WHAT NEEDS TO BE DONE => Please reproduce exactly, and only, the lines from the one with "Given: Focus the Name or type search field" through the last line of the listing below, both ends included, leaving out the pictures.

+++

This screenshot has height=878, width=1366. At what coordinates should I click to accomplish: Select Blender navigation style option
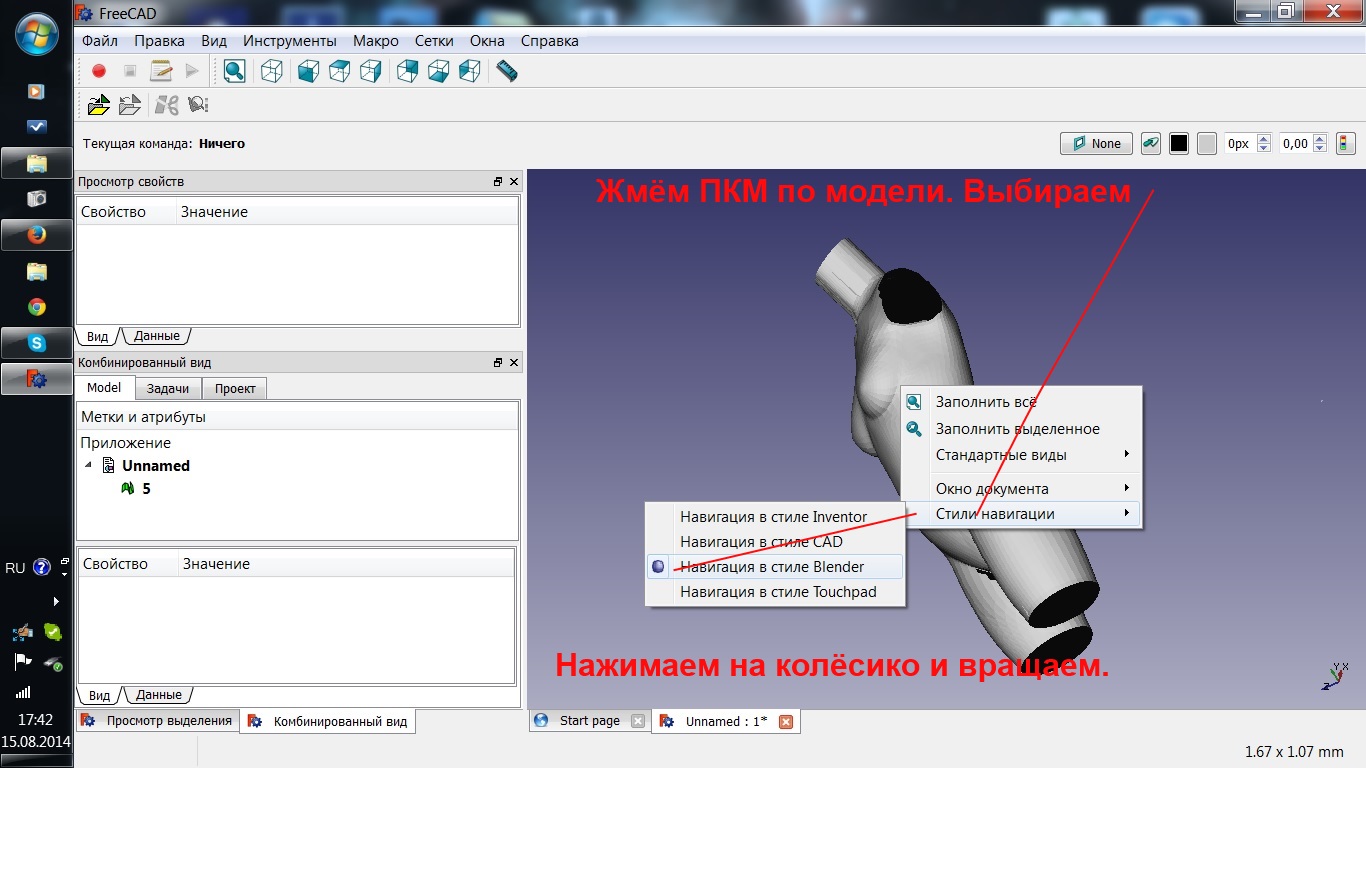pos(772,567)
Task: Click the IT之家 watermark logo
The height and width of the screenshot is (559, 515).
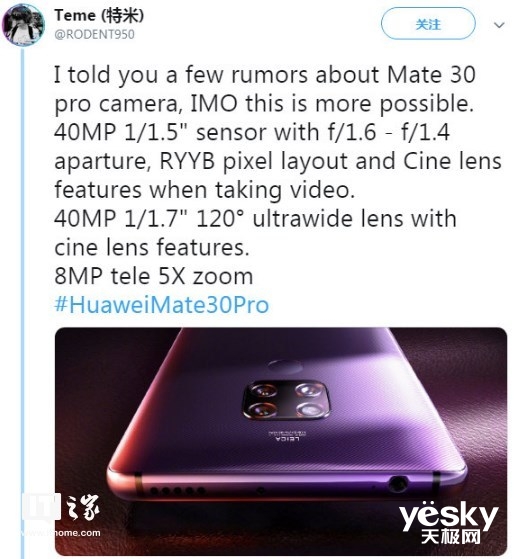Action: (61, 509)
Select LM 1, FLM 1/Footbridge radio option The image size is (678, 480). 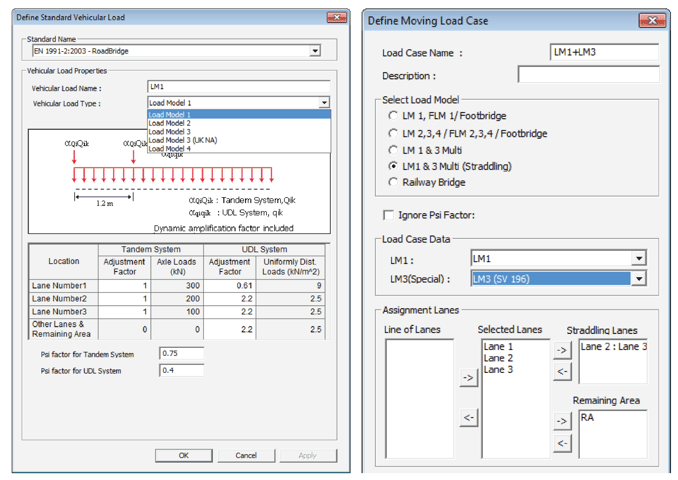point(393,116)
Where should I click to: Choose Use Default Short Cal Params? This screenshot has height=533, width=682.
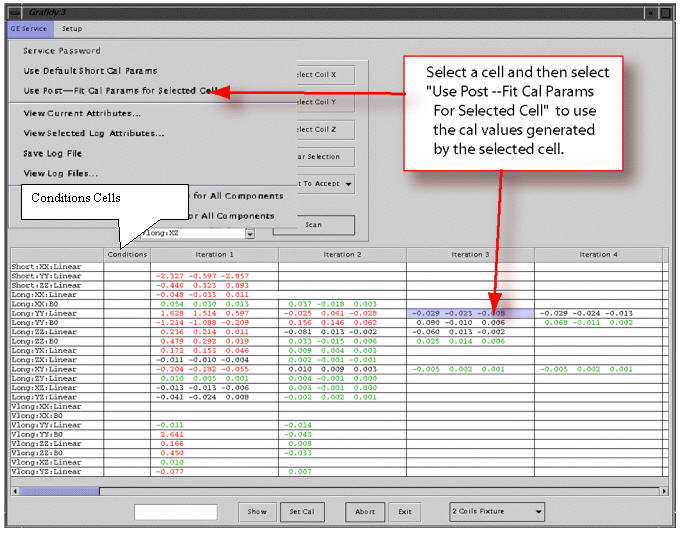(x=88, y=71)
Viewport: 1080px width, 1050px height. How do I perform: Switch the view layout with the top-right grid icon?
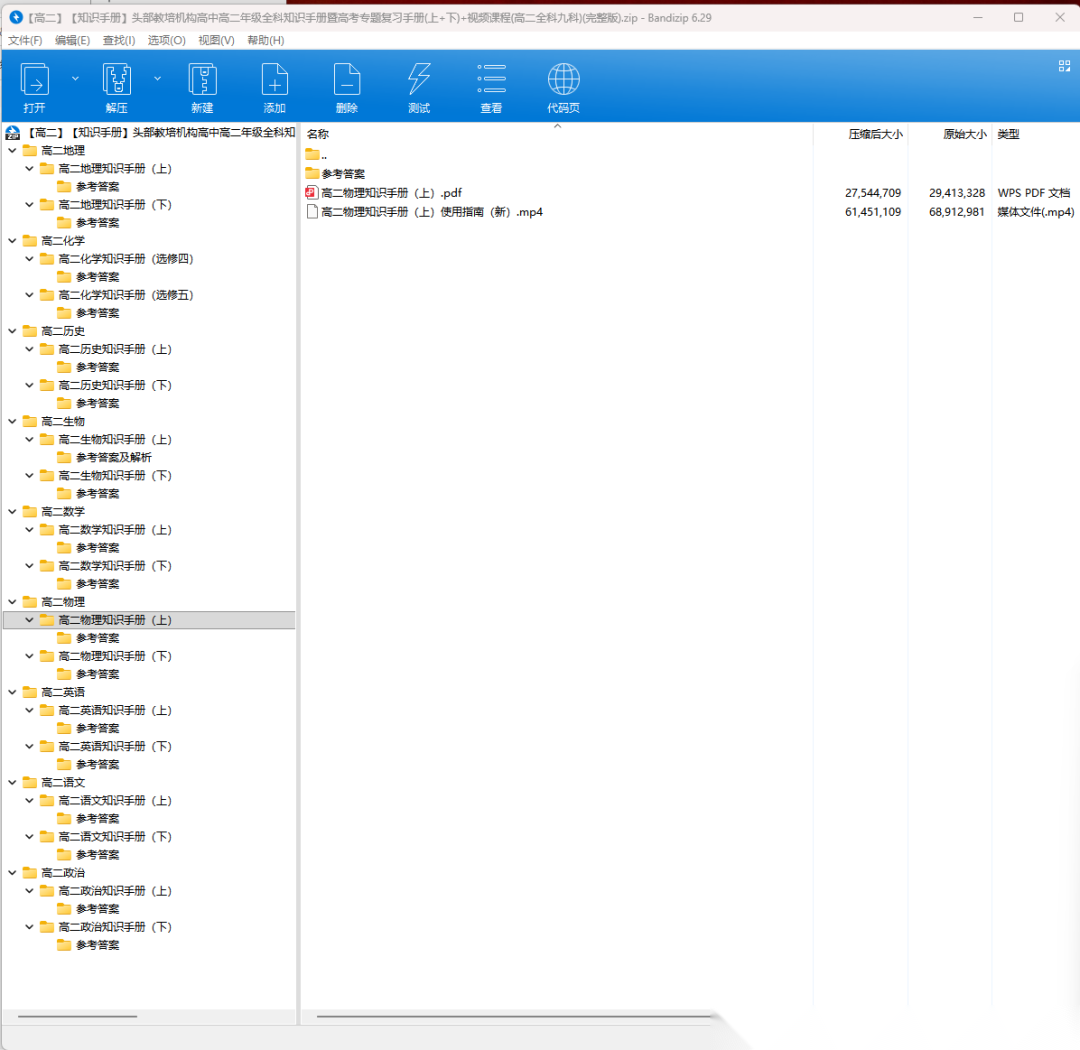click(x=1064, y=66)
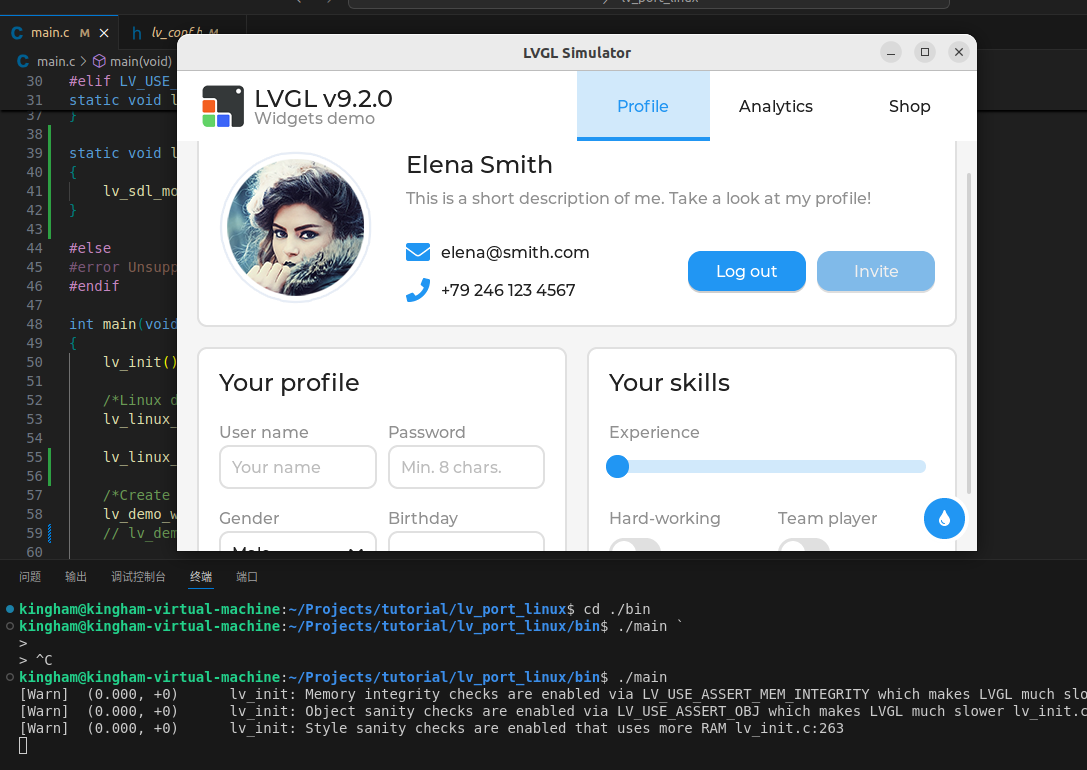
Task: Focus the User name input field
Action: click(x=297, y=467)
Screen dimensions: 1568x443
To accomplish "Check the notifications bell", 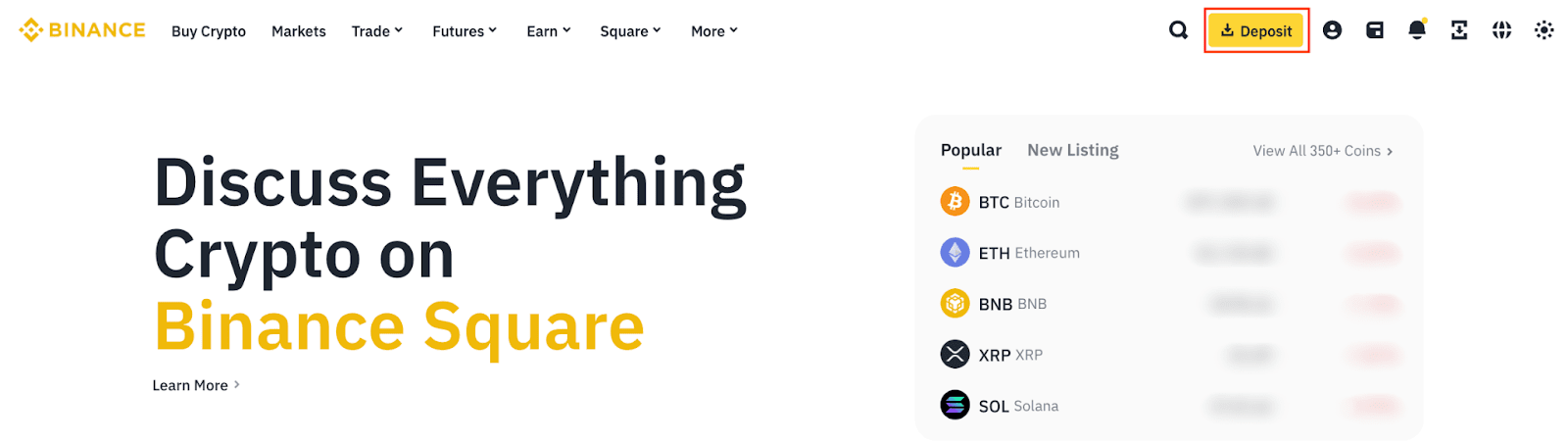I will (1417, 30).
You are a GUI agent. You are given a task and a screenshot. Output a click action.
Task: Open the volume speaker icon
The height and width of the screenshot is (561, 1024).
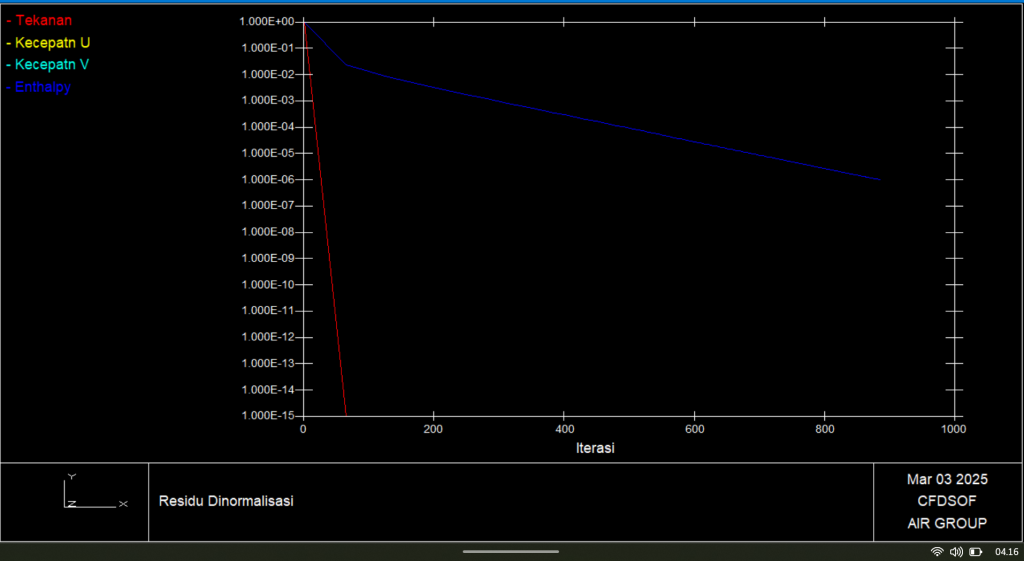[x=956, y=552]
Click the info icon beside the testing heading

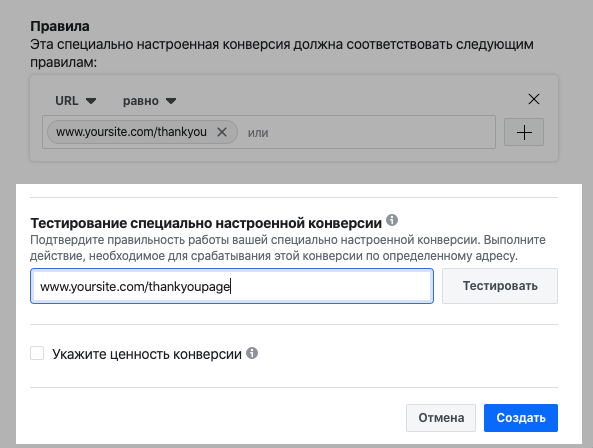[x=392, y=220]
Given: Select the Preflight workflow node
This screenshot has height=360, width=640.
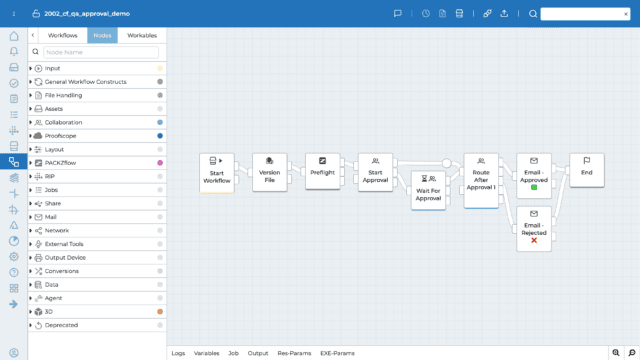Looking at the screenshot, I should point(322,171).
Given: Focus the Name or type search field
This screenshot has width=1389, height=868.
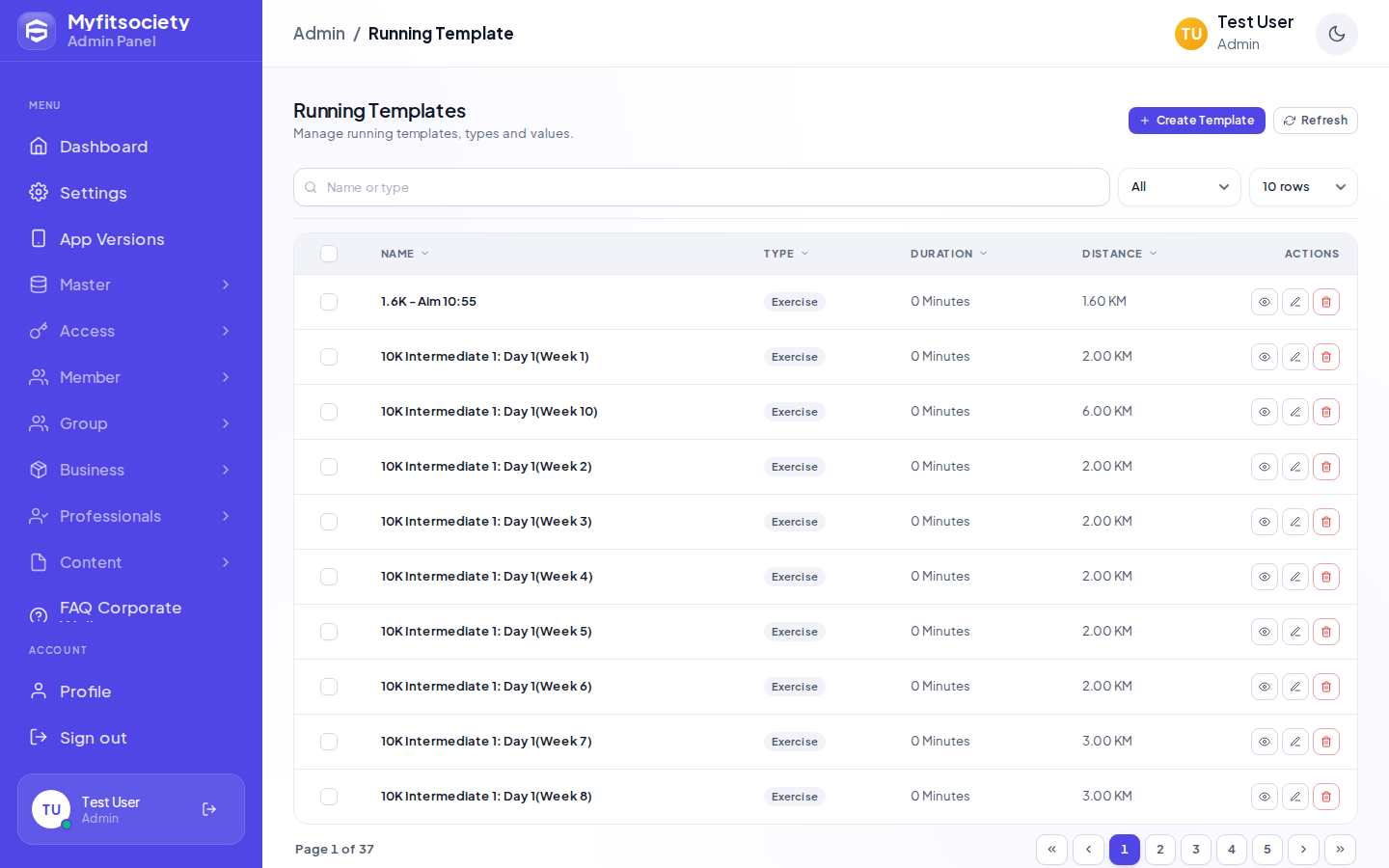Looking at the screenshot, I should (x=701, y=187).
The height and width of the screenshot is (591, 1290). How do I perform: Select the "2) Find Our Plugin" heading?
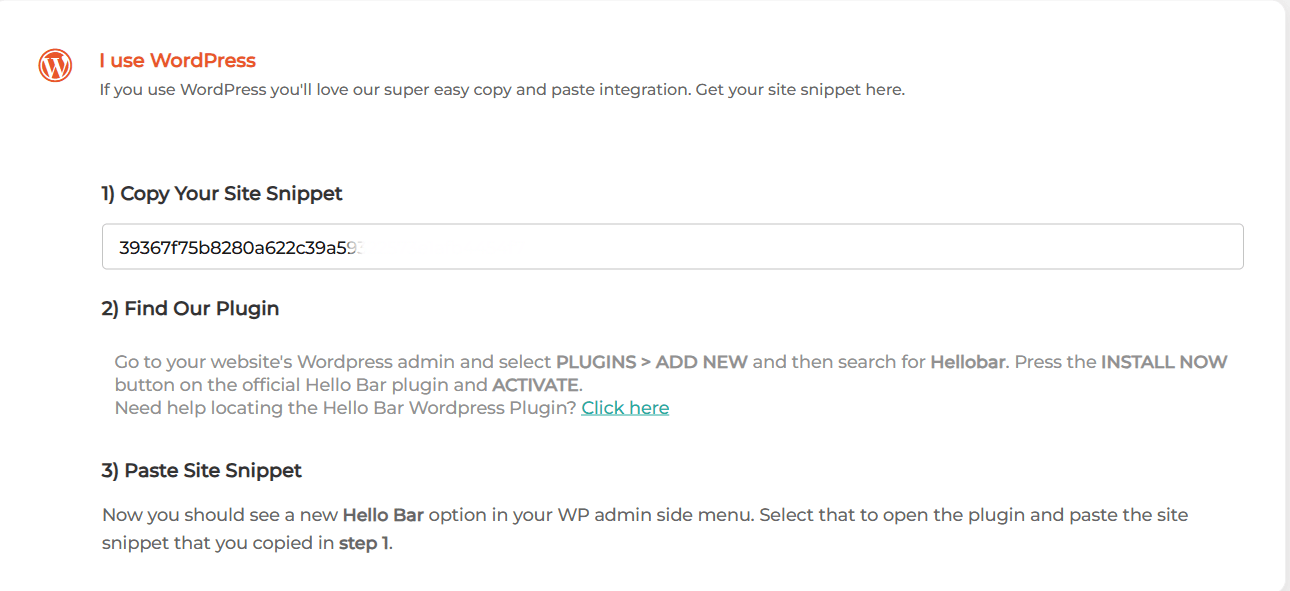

+++

FINISHED EXERCISE =>
Given: Focus the Name or type search field
This screenshot has width=1389, height=868.
Looking at the screenshot, I should (x=701, y=187).
The height and width of the screenshot is (591, 1290). How do I perform: Select the "2) Find Our Plugin" heading?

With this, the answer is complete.